Debut arrollador de Guillermo Hermoso de Mendoza

Plaza de Toros de Jaén. Coso de La Alameda. 18 de Octubre de 2o20. Día de San Lucas

Leonardo Hernández

Oreja y ovación

Lea Vicens

Palmas y dos orejas

Guillermo Hermoso de Mendoza

Dos orejas y dos orejas y rabo

La novedad de programar la corrida de rejones en horario matinal y ofrecer una doble sesión en un mismo día resultó positiva. Bien es cierto que esto se ha hecho dentro de un año en el que no se celebra la Feria de San Lucas como tal.

Entretenido resultó el festejo de rejones, y triunfalista, ya que la terna se acabó repartiendo un total de siete orejas y un rabo. Sobresalió Guillermo Hermoso de Mendoza, que arrasó en su presentación en la Plaza de Jaén, llegando a cortar un rabo en el que cerraba plaza. Han tenido que pasar dos décadas para volver a ver el nombre de Hermoso de Mendoza anunciado en Jaén, sólo que en este caso haya sido por el hijo del legendario rejoneador navarro. Conste en acta.

Encabezaba la terna Leonardo Hernández, rejoneador que siempre que ha actuado en Jaén ha ofrecido una gran dimensión, y en esta nueva comparecencia no lo fue menos. Solvente en todo momento, banderilleó a dos manos con mucha clase y ofreció momentos vibrantes en las banderillas cortas al violín. Lo mayó de un rejonazo certero y se echó sin necesidad de descabello.

En su segundo, tras una actuación muy digna pinchó reiteradamente con el rejón de muerte y perdió la posibilidad de ser premiado.

Lea Vicens regresaba a Jaén tras la grata impresión que causó el pasado año. Hizo todo lo que pudo ante un toro muy hondo que se emplazó en los medios, amarrándose al piso sin que fuera fácil hacerle las cosas pero ella tiró de pundonor para sacar de dónde había poco. Y todo ello bajo los compases del pasodoble “Conchita Cintrón”, un detalle de la Banda Municipal de Jaén para acompañar musicalmente la faena de la rejoneadora francesa. Un gesto tan simbólico como apropiado.
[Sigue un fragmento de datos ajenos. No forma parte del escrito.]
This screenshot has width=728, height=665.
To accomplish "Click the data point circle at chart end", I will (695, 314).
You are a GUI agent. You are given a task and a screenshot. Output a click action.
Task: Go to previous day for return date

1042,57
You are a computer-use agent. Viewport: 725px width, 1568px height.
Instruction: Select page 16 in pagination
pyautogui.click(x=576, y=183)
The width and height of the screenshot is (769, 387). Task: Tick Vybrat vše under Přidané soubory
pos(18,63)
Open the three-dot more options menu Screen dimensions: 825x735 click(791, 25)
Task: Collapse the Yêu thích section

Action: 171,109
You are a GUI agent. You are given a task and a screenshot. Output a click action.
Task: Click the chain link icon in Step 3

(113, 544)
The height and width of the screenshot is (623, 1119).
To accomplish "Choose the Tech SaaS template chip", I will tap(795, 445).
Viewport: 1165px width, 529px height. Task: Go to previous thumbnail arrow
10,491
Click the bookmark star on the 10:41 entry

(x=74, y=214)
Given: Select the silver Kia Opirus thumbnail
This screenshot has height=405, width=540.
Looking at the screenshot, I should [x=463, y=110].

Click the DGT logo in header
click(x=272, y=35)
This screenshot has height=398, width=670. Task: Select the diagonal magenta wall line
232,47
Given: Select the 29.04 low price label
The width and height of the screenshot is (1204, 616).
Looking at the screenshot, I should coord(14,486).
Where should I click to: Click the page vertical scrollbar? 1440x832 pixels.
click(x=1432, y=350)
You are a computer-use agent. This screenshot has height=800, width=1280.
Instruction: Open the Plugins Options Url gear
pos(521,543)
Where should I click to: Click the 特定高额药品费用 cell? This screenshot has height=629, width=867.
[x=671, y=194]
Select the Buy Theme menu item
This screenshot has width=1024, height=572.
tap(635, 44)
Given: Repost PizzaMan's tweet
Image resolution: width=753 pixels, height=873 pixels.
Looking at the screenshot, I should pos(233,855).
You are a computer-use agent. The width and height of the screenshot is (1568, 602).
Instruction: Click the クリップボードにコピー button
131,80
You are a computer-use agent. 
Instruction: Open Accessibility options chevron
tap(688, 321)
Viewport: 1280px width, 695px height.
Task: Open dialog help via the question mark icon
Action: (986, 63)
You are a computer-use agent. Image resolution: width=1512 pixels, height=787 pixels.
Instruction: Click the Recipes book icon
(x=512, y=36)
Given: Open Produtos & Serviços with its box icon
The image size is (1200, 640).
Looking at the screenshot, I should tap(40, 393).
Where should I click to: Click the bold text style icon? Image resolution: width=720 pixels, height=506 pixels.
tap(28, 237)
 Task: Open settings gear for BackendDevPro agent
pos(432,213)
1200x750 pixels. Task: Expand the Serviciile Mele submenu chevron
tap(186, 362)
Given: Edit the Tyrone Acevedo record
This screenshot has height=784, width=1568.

Mejor suerte corrió en el quinto de la mañana, que le posibilitó rejonear a placer, firmando una gran actuación.

Yde la mano del nuevo Hermoso de Mendoza llegaron los momentos más intensos de la mañana. Se presentaba en Jaén y lo hacía vistiendo una casaquilla azul bordada en plata, con pantalón negro, bota alta y tocado con un catite. Se hace necesaria describir esta vestimenta ya que si bien su padre viene toreando así desde tiempo atrás, esta indumentaria no es la clásica del rejoneo y salvo que se indique lo contrario ha sido el primer rejoneador en actuar aquí vestido así.

Guillermo Hermoso de Mendoza destacó por galopes de costado con ajustadísimos cambios de dirección por los adentros y otras piruetas en la cara del animal pegando a las tablas. Tuvo intensidad y emoción todo cuanto hizo. Y un rejón certero en sus manos en cada uno de sus toros, especialmente en el que cerraba el festejo matinal al que lo fulminó y cayó rodado. Fue premiado con los máximos trofeos, algo que no sucedía en Jaén en un festejo mayor hace bastantes años.

Al margen del festejo en sí, es obligado traer hasta aquí el malestar que ha causado que una minúscula concentración de gente contraria a la tauromaquia haya llegado a las mismas puertas del Coso de La Alameda, con megafonía incluida. Algo que afortunadamente se había conseguido casi erradicar después de varios años de padecer este tormento ante la pasividad de las autoridades merced al trabajo de las entidades taurinas de Jaén con reiteradas reuniones con la Subdelegación del Gobierno. Y es que frente al derecho a manifestarse o la libertad de expresión también se sitúa el derecho a la libertad de empresa y sobre todo el derecho a ir a los toros en paz.